Nobody realized it at the time, but Betty Hutton was doing something extraordinary: embodying female energy unleashed. After the Sturges film, she starred in some successful musicals, stepped in when Judy Garland couldn’t make it through Annie Get Your Gun at MGM, and was one of the stars of DeMille’s The Greatest Show on Earth.
It was right around the time of the DeMille film that I went over to Paramount to see some friends. When the conversation turned to Betty, I was shown a large sandbag up in the flies of the
soundstage that had her name painted on it, with an arrow pointing downward. The stagehands had amused themselves by fantasizing an arcane way of killing Hutton. My friends proceeded to tell me how heartily Hutton was disliked by the studio rank and file, not to mention the front office.
Betty Hutton
It seemed that she was a prima donna, nasty to underlings, and generally a deeply unpleasant person. I was a young actor at the time, and I went away determined to be the kind of actor who the crew liked and respected. Besides that, I was not eager to have a sandbag drop anywhere in my vicinity.

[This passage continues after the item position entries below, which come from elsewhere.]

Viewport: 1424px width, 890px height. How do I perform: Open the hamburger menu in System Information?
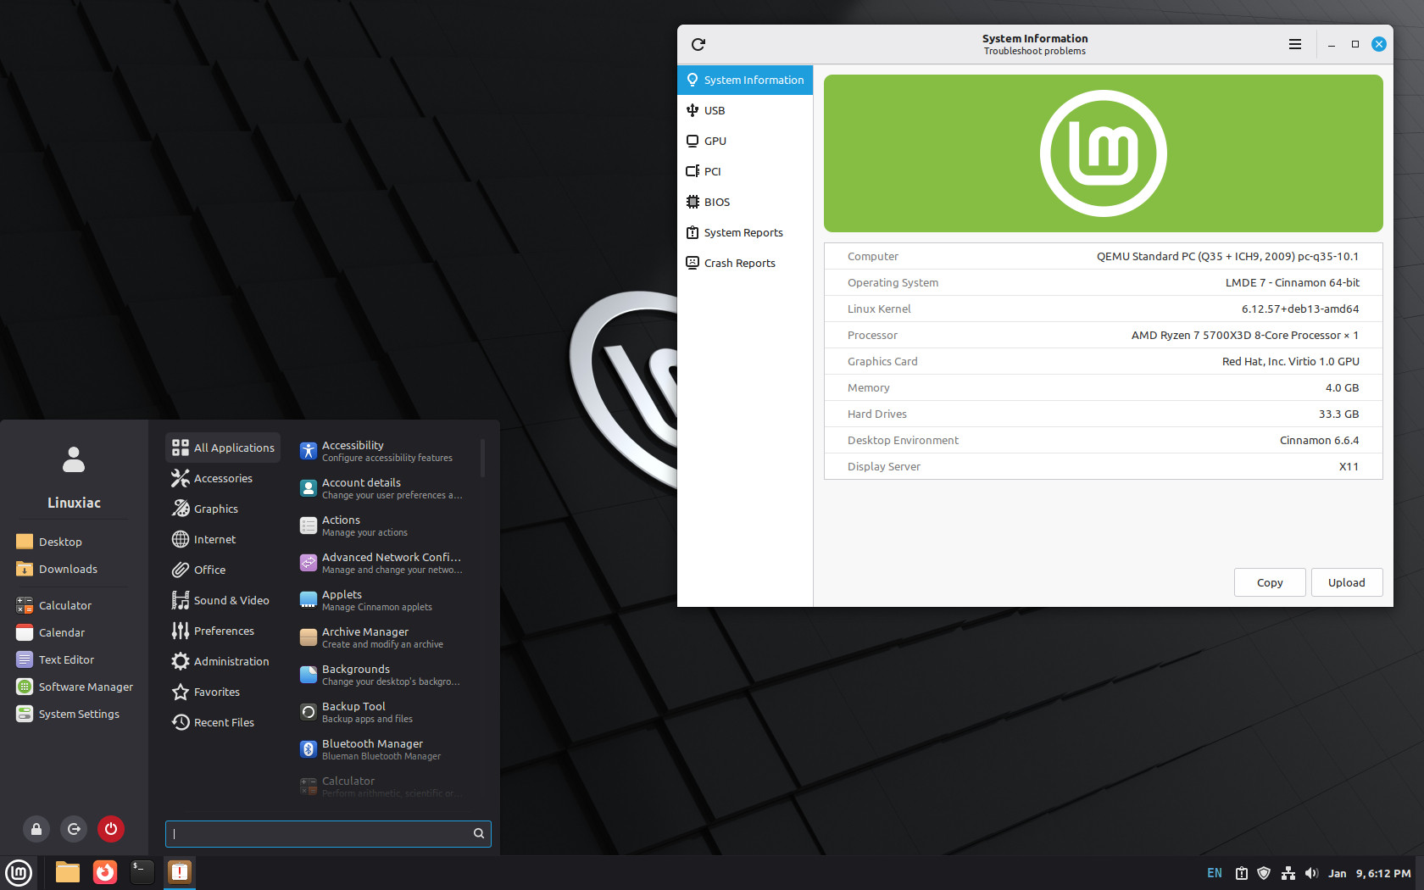1294,44
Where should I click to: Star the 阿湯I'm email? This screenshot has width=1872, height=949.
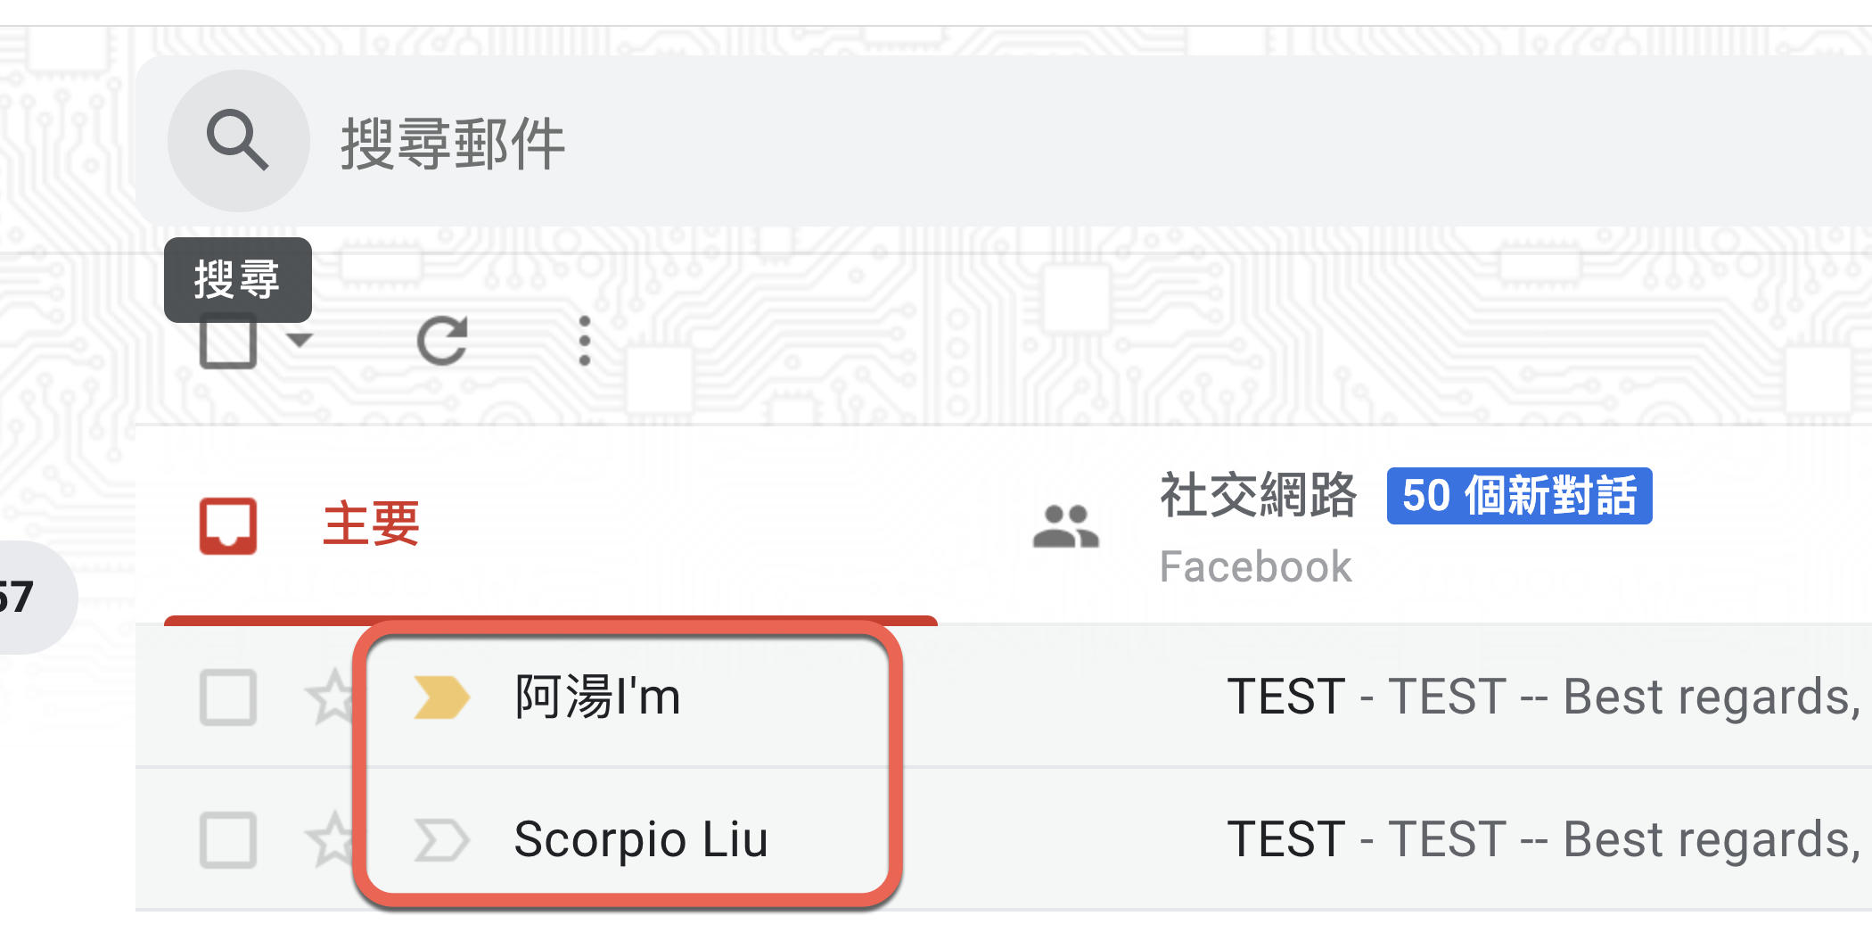click(332, 697)
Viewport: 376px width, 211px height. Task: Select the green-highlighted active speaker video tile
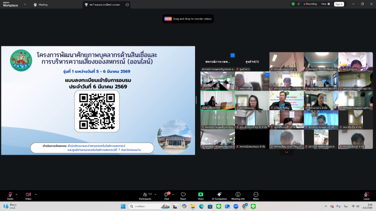pyautogui.click(x=217, y=100)
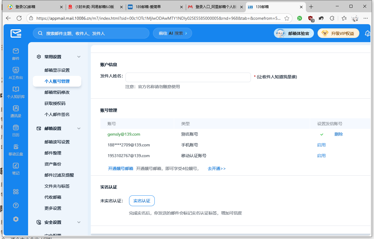
Task: Click the help question mark icon
Action: coord(16,206)
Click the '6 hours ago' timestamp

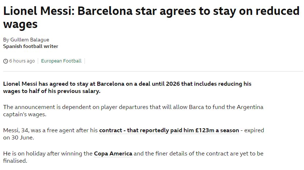(22, 61)
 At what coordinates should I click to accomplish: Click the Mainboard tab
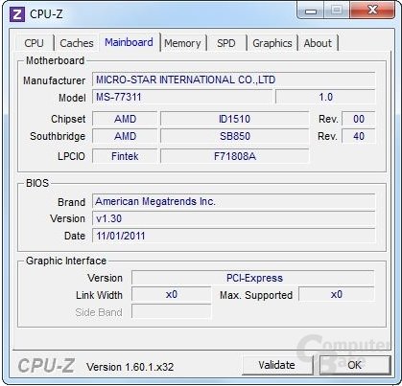pyautogui.click(x=129, y=42)
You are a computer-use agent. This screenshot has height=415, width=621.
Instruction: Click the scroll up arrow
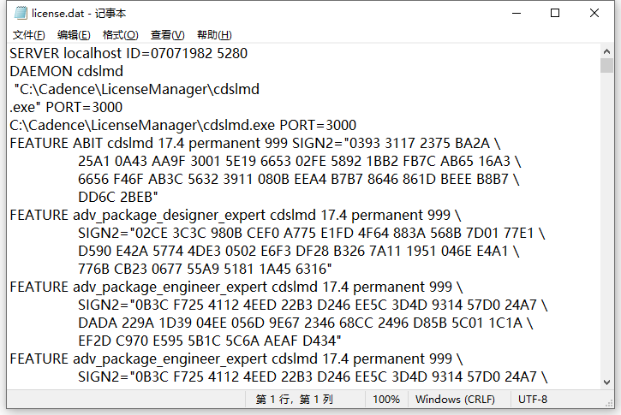(x=606, y=51)
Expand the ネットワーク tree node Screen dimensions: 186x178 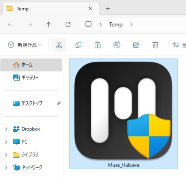click(x=6, y=168)
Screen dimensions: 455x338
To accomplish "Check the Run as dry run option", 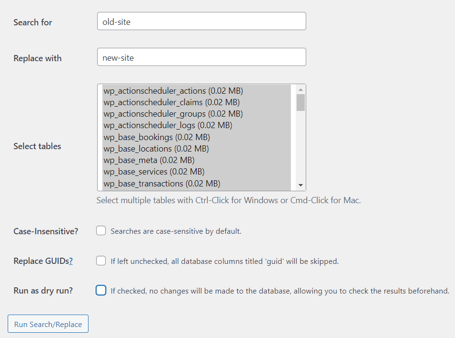I will (101, 290).
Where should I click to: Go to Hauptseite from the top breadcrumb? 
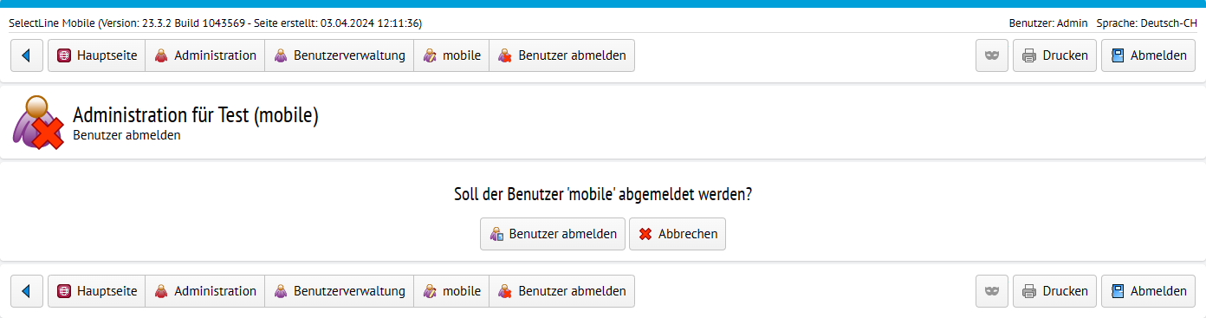coord(96,55)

It would take thirty years for the rest of the world, and for women in general, to even begin to catch up to what Betty Hutton was representing in The Miracle of Morgan’s Creek, and by that time she was out of show business and living as a housekeeper in the rectory of a Catholic church in Rhode Island.
It was the culmination of a long slide down that neither she nor anybody else seemed able to stop. She walked out of her Paramount contract when they wouldn’t let her choreographer husband direct one of her pictures, and if that sandbag was any indication, the studio was glad to see her go. A number of TV specials failed, so did a series, and so did her marriages—all four of them—until finally, there was a complete breakdown.
Hutton made only one more public appearance, with my friend Robert Osborne on Turner Classic Movies. She was so fragile, so tremulous—she looked as though she might collapse at any moment. When she died in Palm Springs in 2007, she was living on Social Security in a very modest apartment and estranged from her three children.
There wasn’t enough money to bury Betty Hutton, so the undertaker called Watson Webb, another friend of mine who had been a premiere film editor at 20th Century Fox. Watson was one of the few editors to have a gold membership card in his union, and was independently wealthy.
The undertaker knew Watson had been in the movie business and thought he might have some idea whom to call. Watson didn’t bother calling anybody; he wrote a check to cover the cost of Betty’s burial. He had never even met her, but he did it because somebody had to take care of a poor woman who had once been a great star. That’s the sort of man he was.